The dataset is carefully curated from multiple sources, including:
- arXiv: Over 2.4 million preprint scientific papers.
- Common Crawl: An open web crawling database.
- DeepMind Mathematics: Math question and answer pairs.
- Free Law: Public domain legal opinions from U.S. courts.
- GitHub Clean: Code data from CodeParrot.
- Hacker News: Computer science and entrepreneur news from 2007 to 2018.
- OpenWeb Text: The open-source version of OpenAI's Web Text corpus.
- Project Gutenberg (PG-19): Free ebooks focusing on early works.
- Pubmed Central: Biomedical and life science papers.
- SEC Filings: 10-K/Q submissions from the U.S. Securities and Exchange Commission (SEC) from 1934 to 2022.
- Stack Exchange: User contributions on the Stack Exchange network.
- USPTO: U.S. patents granted from May 1975 to May 2023.
- Webhose: Conversion of unstructured web content into machine-readable data.
- Wikimedia: Eight English Wikimedia projects.
The preprocessing process includes text extraction, deduplication, language recognition, sentence splitting, hate, abuse, and profanity labeling, document quality labeling, URL masking labeling, filtering, and tokenization.
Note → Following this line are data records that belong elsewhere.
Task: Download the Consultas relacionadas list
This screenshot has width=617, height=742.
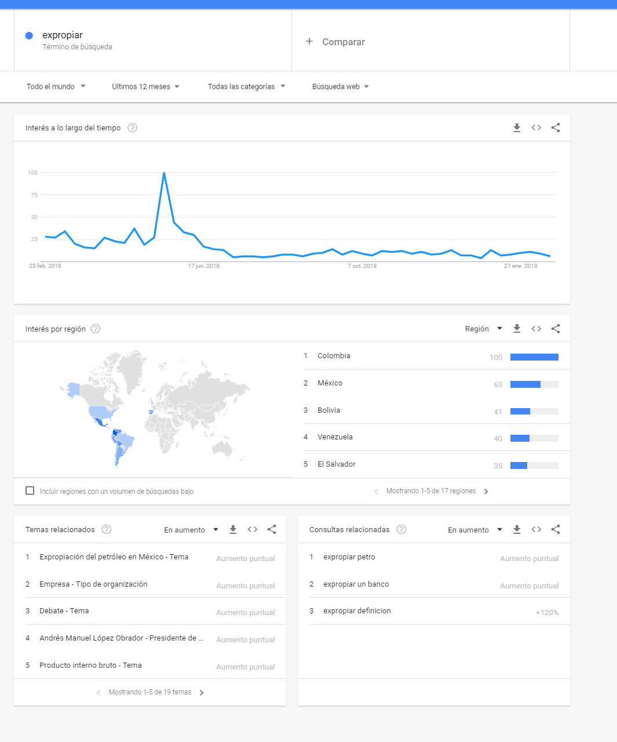Action: (x=517, y=529)
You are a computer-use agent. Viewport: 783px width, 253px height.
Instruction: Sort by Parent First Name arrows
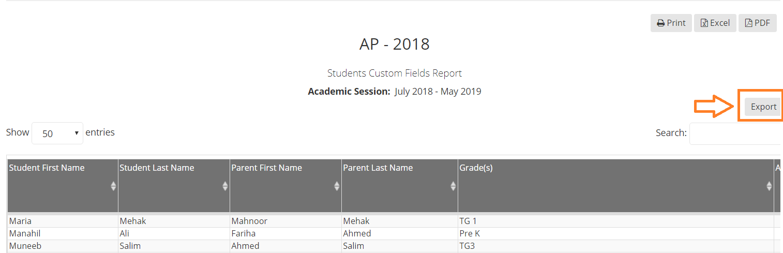(337, 186)
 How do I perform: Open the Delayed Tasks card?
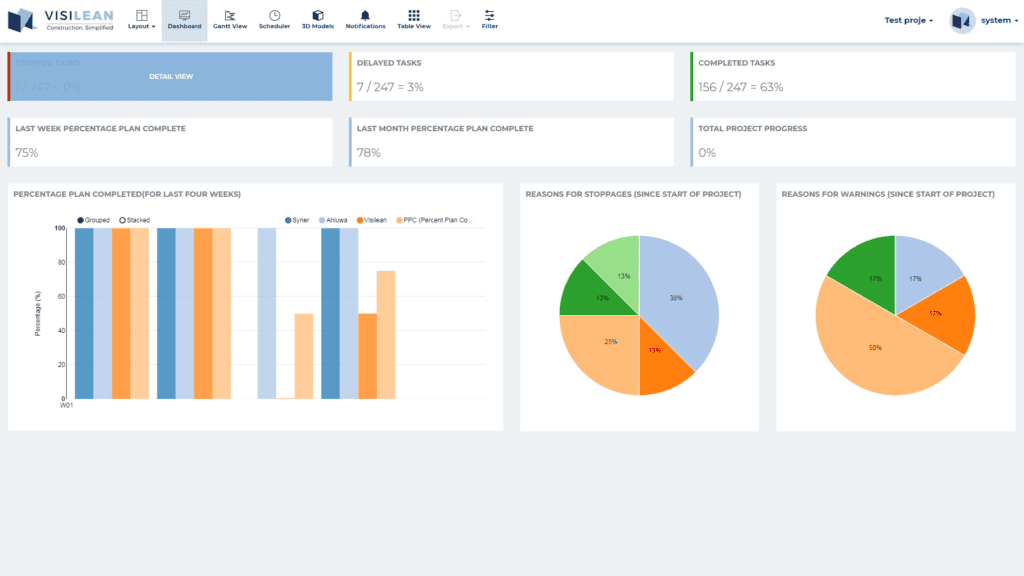pyautogui.click(x=511, y=76)
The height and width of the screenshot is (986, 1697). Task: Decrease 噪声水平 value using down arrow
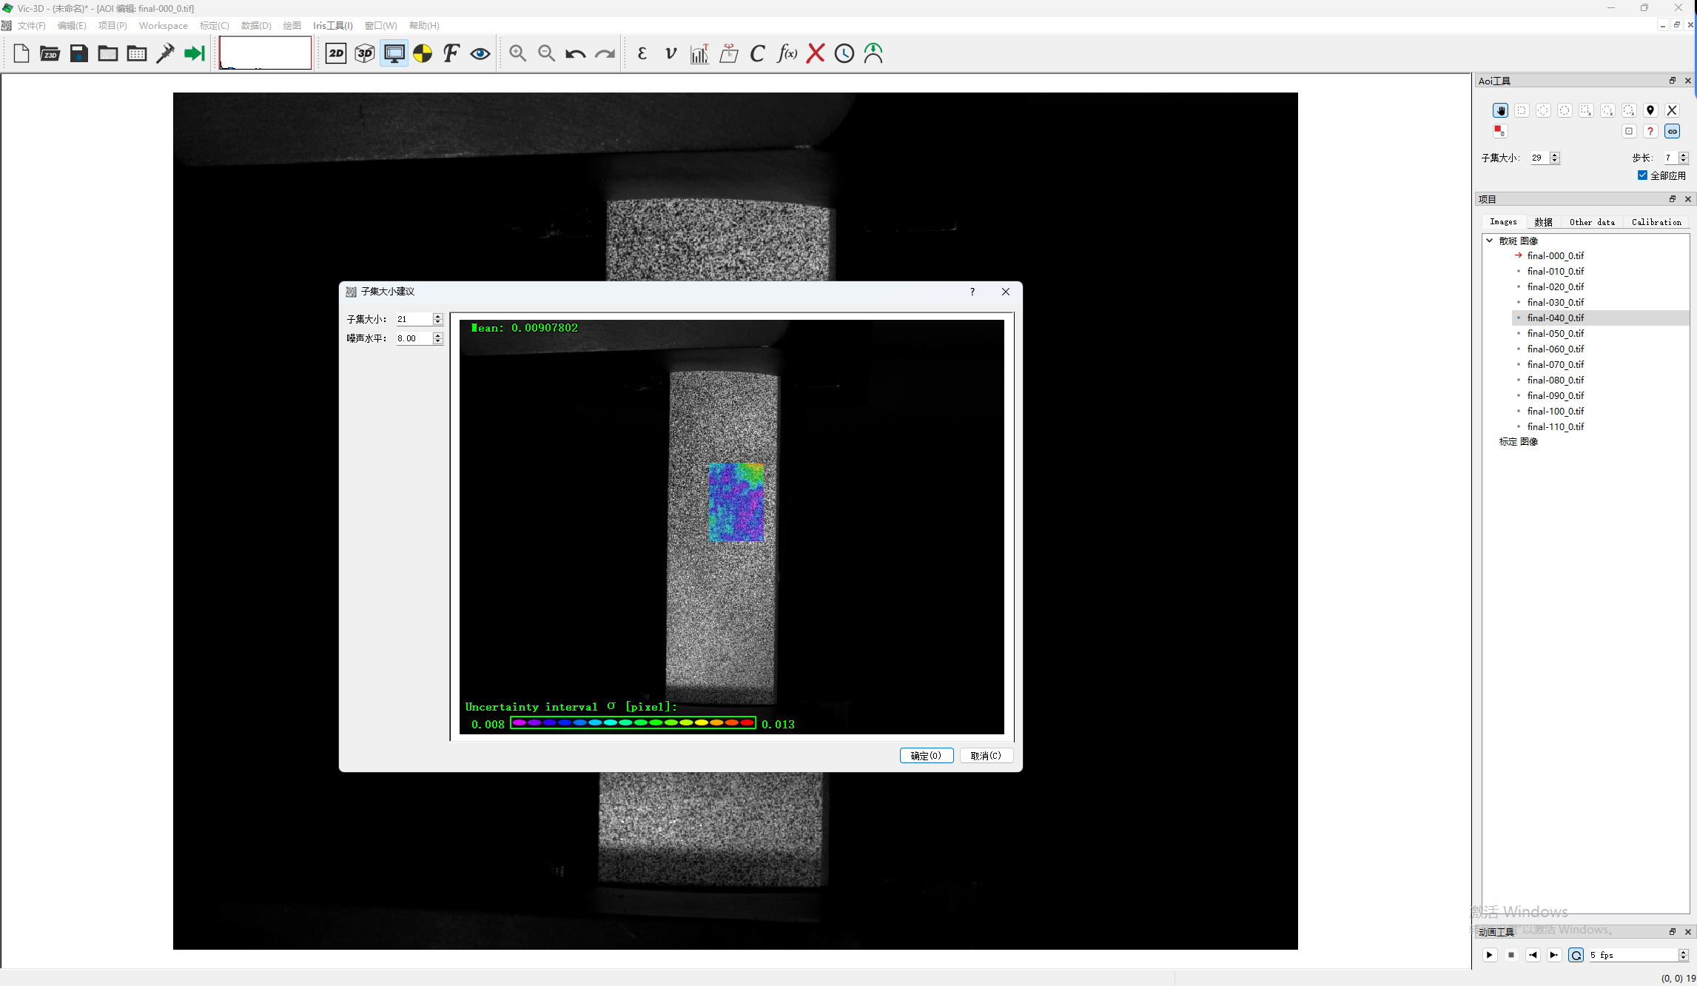(x=438, y=341)
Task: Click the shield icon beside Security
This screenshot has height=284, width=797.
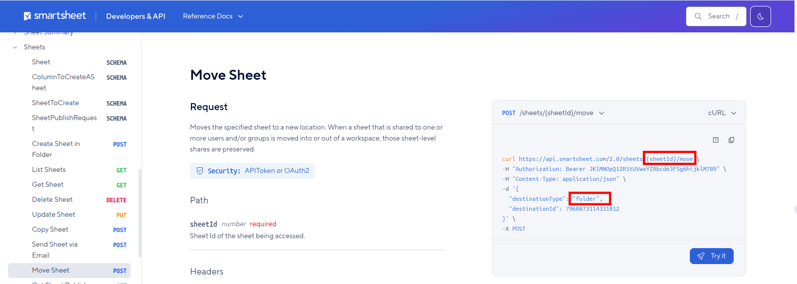Action: pos(200,171)
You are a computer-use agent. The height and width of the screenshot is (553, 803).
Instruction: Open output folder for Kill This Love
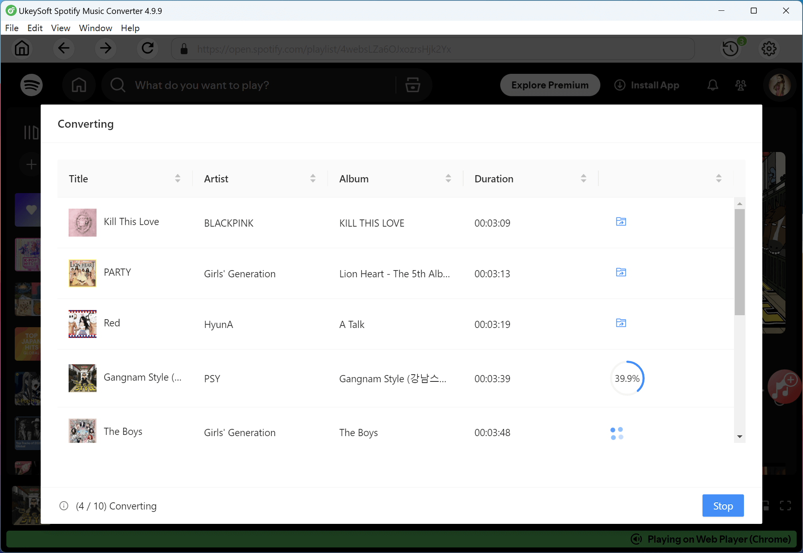[621, 222]

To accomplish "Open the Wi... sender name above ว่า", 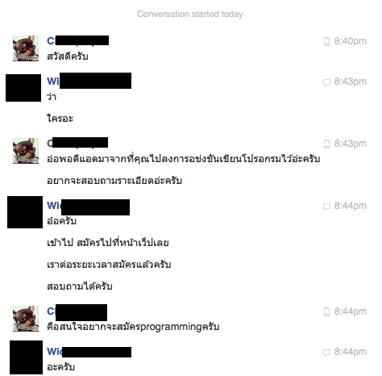I will point(89,81).
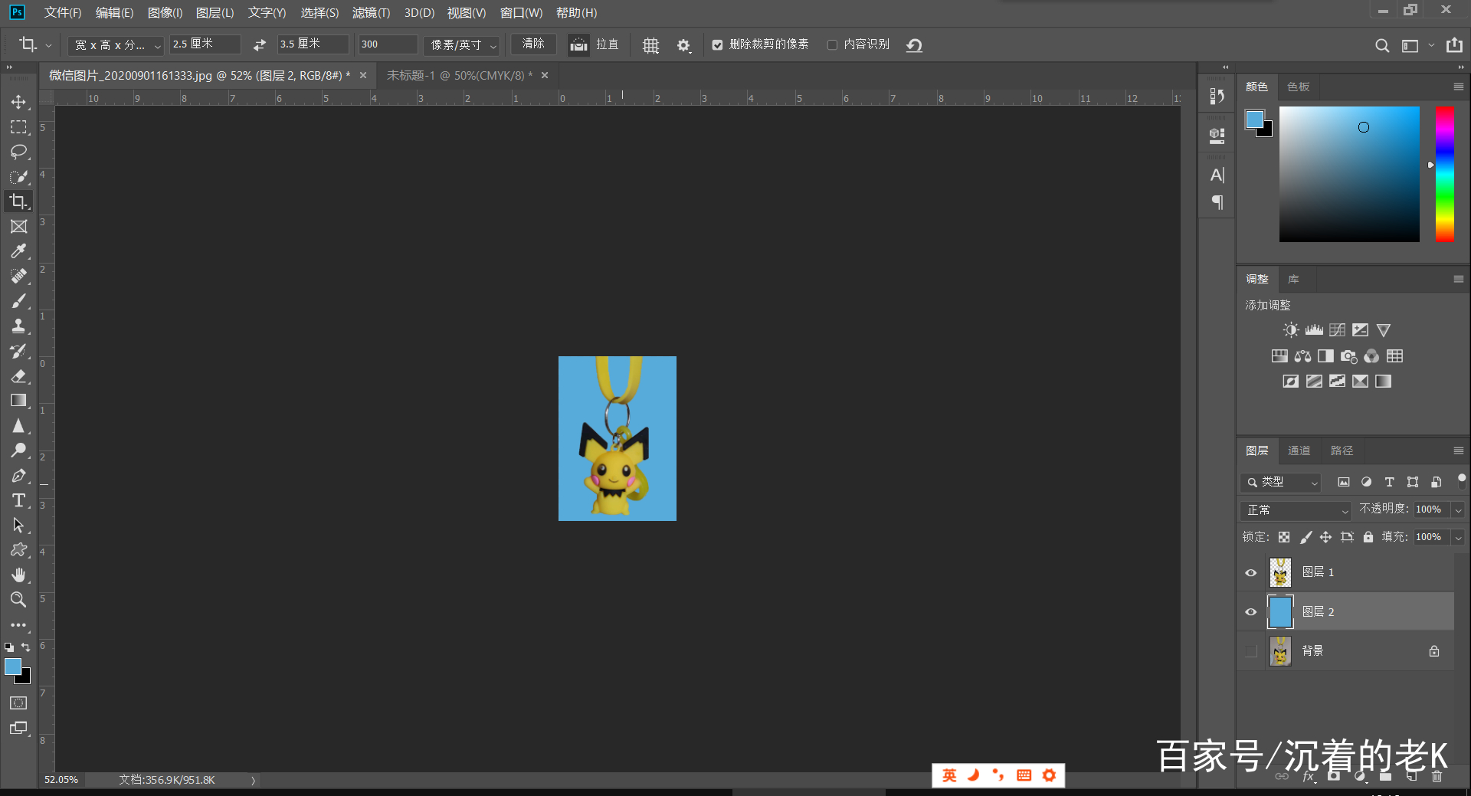This screenshot has height=796, width=1471.
Task: Click the crop overlay grid icon
Action: (650, 45)
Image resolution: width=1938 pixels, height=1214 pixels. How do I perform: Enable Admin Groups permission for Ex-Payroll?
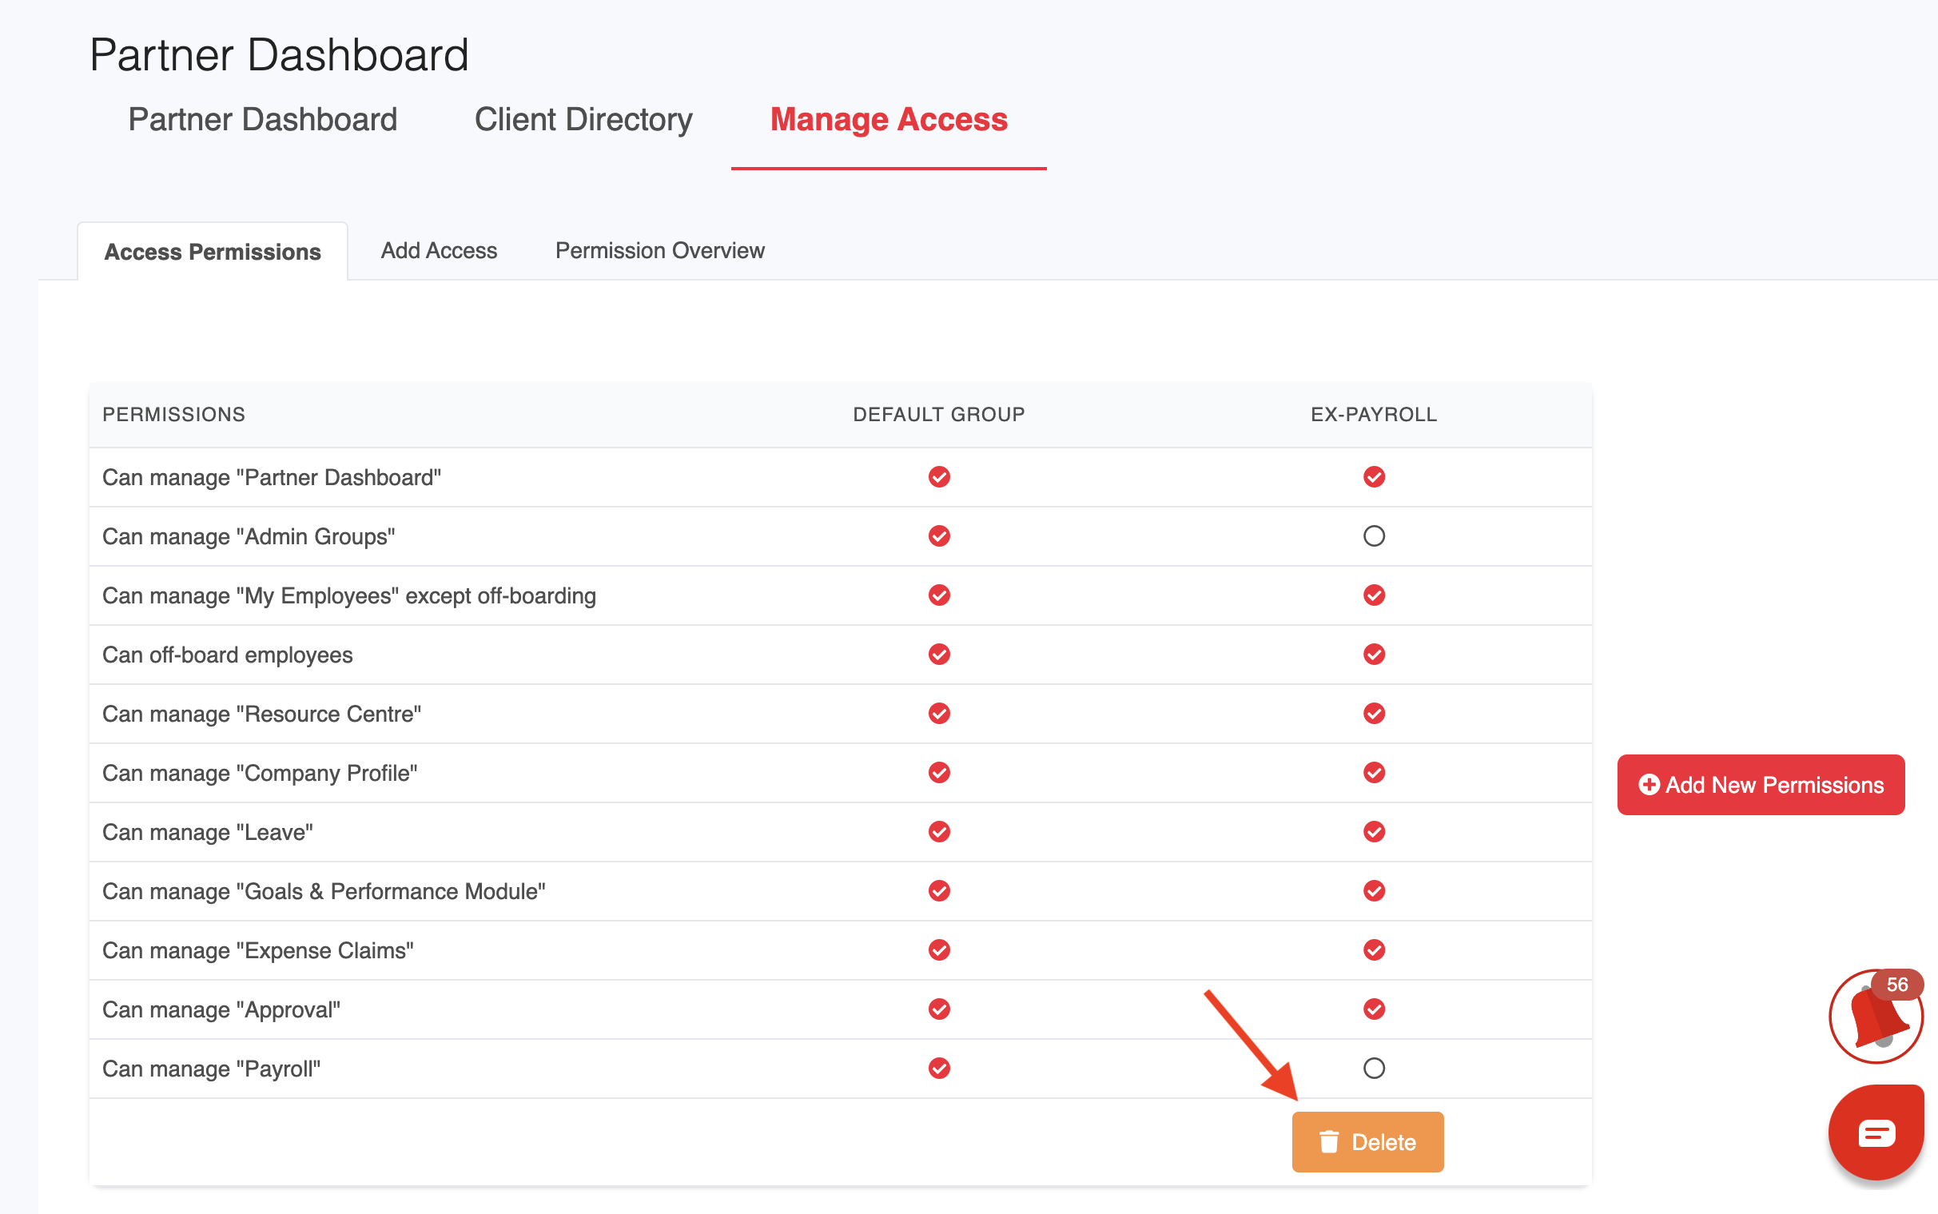(1374, 536)
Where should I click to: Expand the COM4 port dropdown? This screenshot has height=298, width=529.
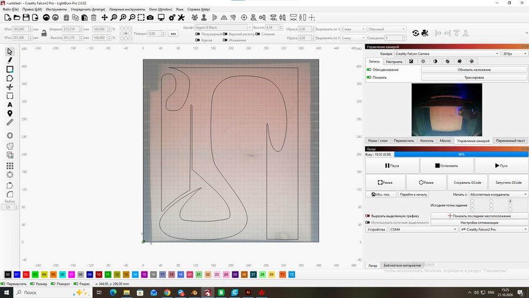tap(423, 230)
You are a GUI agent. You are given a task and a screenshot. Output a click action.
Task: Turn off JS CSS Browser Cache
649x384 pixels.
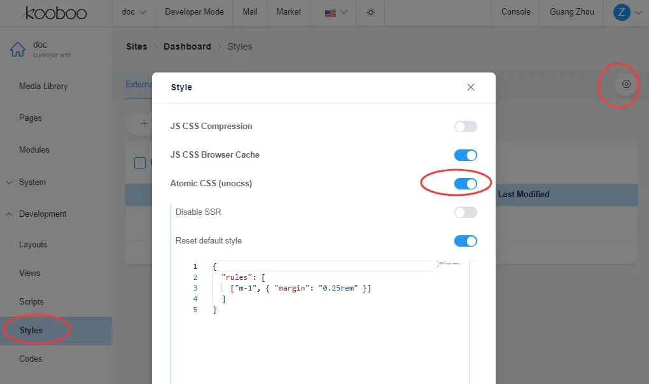click(x=465, y=155)
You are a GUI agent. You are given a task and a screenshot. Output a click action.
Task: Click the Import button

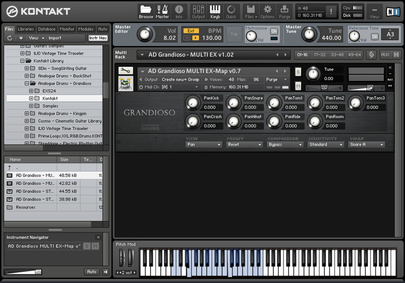click(55, 38)
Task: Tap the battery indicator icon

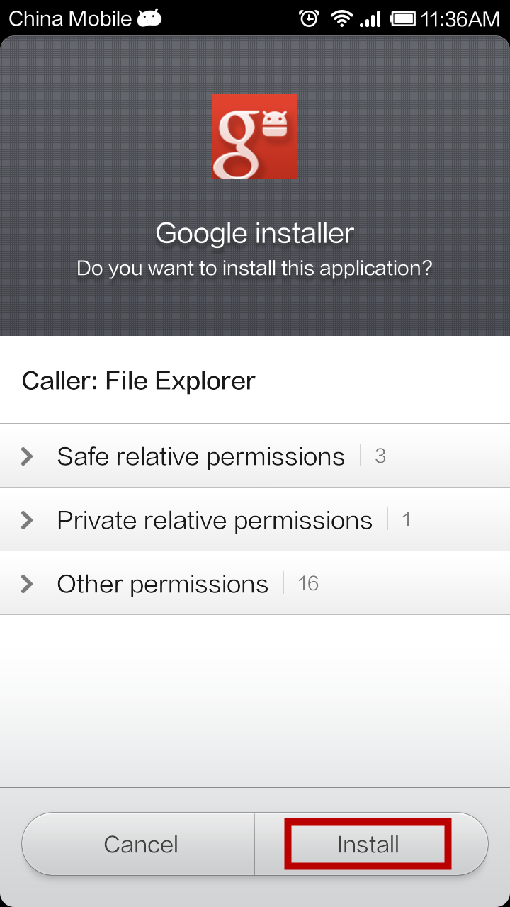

These steps involve annotation and filtering based on set thresholds to ensure that the final dataset is of the highest quality for model training.
IBM has released four versions of the Granite code models with parameters ranging from 3 billion to 34 billion. These models have been tested on a series of benchmark tests and outperformed other comparable models, such as Code Llama and Llama3.
Key points:
⭐ IBM released the complete 6.48TB dataset for training the Granite13B LLM model.
⭐ The dataset was reduced to 2.07TB after strict preprocessing, a reduction of 68%.
⭐ IBM released four versions of the Granite code models with parameters ranging from 3 billion to 34 billion.